Officers of Tokyo’s Metropolitan Police Department detained Ono, 56, around 12:30 a.m. on May 20 (local time) for allegedly assaulting a passenger on a train traveling the “Tokyu Denentoshi Line connecting Shibuya Station in Tokyo and Chuo-Rinkan Station in neighboring Kanagawa Prefecture,” Kyodo News reported.
“Ono was captured around the train ticket gate at Sakura-shinmachi Station in Tokyo’s Setagaya Ward by police officers who rushed to the scene following an emergency police call,” Jiji Press detailed.
“Ono seemed to be on his way home and was heavily drunk at that time,” the news agency reported, citing anonymous sources from Tokyo’s Metropolitan Police Department.
Jiji Press said its sources described the alleged victim as having suffered no injuries despite his claim of being physically assaulted by Ono, who denied any recollection of the incident on May 20.

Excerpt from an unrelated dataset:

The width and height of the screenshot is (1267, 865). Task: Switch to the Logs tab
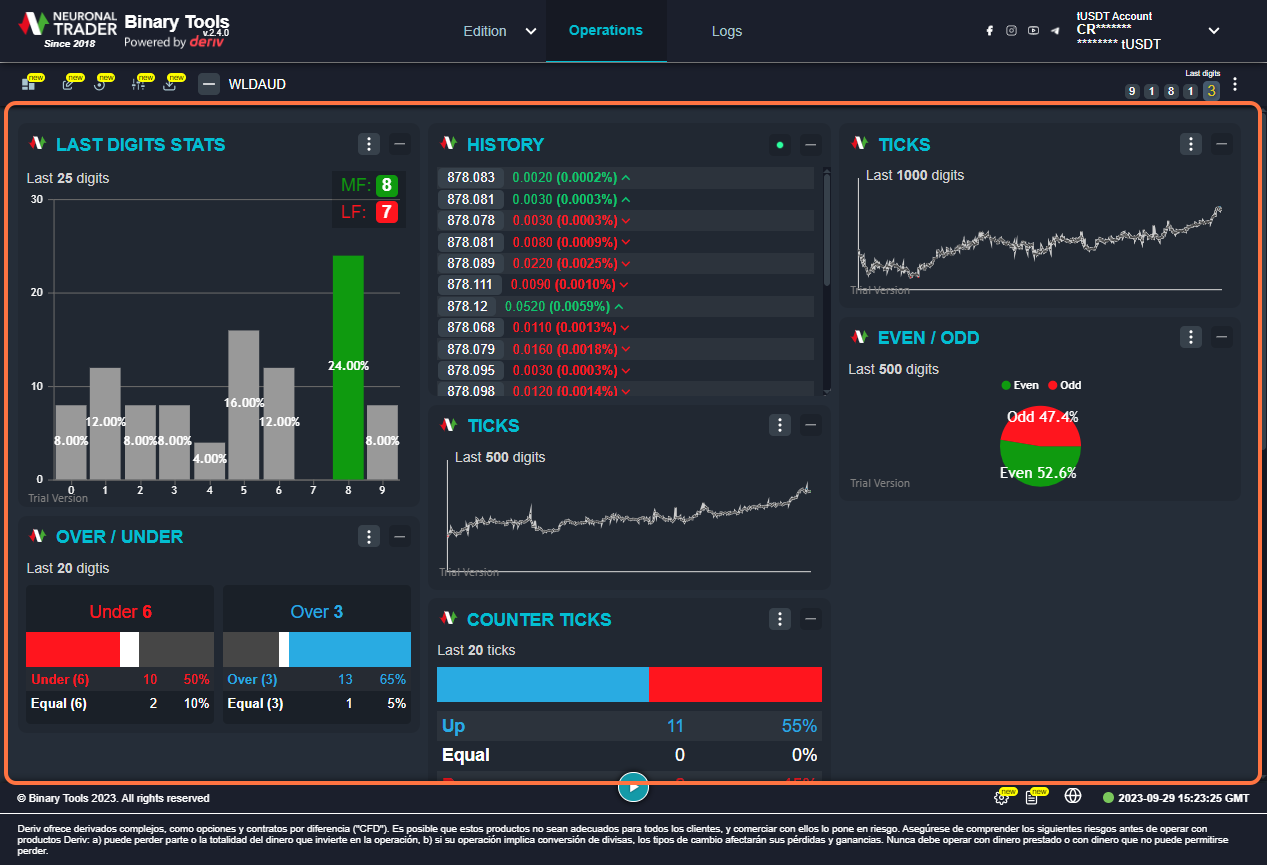727,31
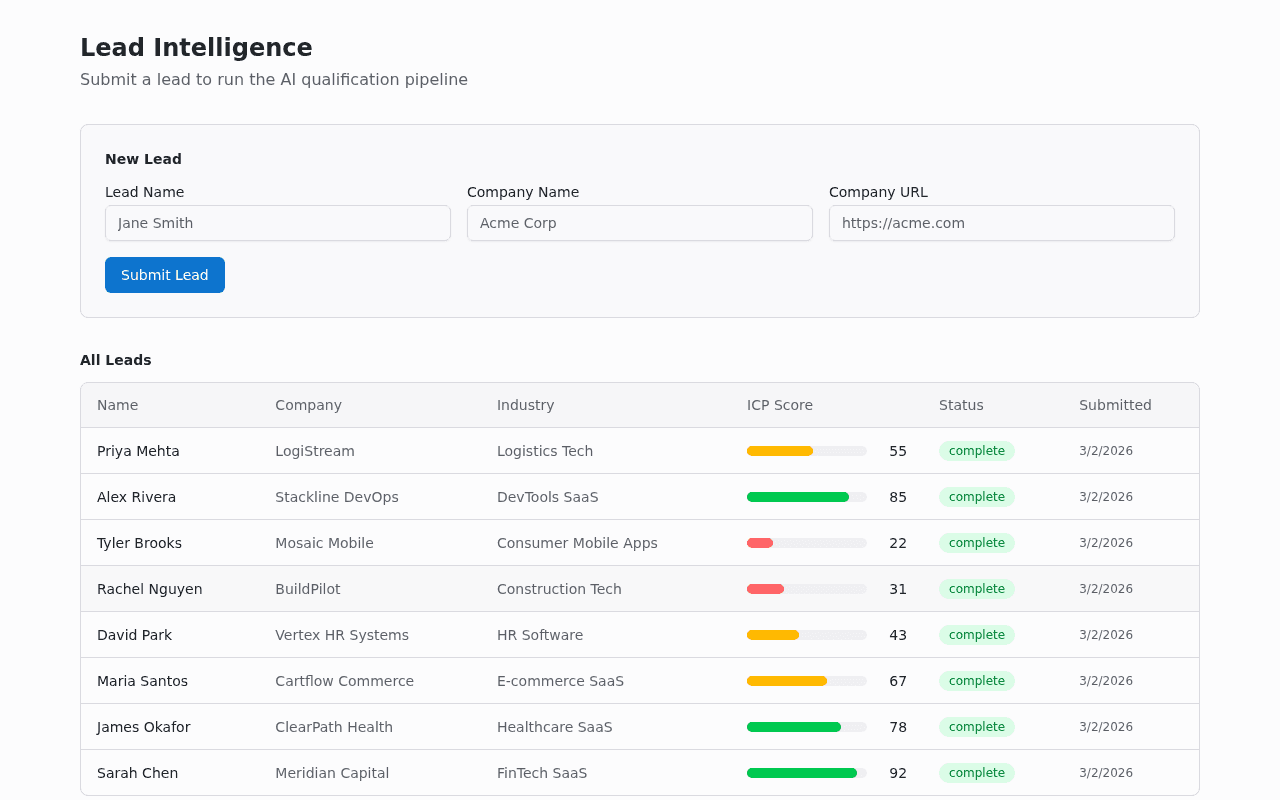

Ono has worked for Japan’s Ministry of Finance since 1989, joining the federal institution shortly after graduating from the University of Tokyo’s Faculty of Law. The lifelong bureaucrat assumed his latest position as deputy vice minister for policy planning and coordination in July 2021. Ono has been appointed to key posts within the finance ministry, including director of the Budget Bureau, over his lengthy career.
“He assumed the deputy vice ministerial post in July last year, taking charge of policy coordination with the Bank of Japan. The post is regarded as a stepping-stone to vice minister, the ministry’s top bureaucratic post,” the news website Japan Today noted on Friday.
Japanese Finance Minister Suzuki Shunichi allegedly demoted Ono to an undisclosed role within the ministry’s Cabinet Secretariat on May 20 upon learning of his arrest for assault, according to the Tokyo-based Kyodo News Agency. While acknowledging that Japan’s finance ministry was still working to confirm details of the incident, Suzuki told reporters on Friday he found the allegations against Ono “extremely regrettable” before apologizing for the scandal. Suzuki made the remarks to reporters in Germany after attending a Group of Seven (G7) financial meeting on May 20.
“Tokyo police and Japan’s top government spokesman, Hirokazu Matsuno, declined to confirm the arrest, reported widely by local media,” Reuters observed on May 20.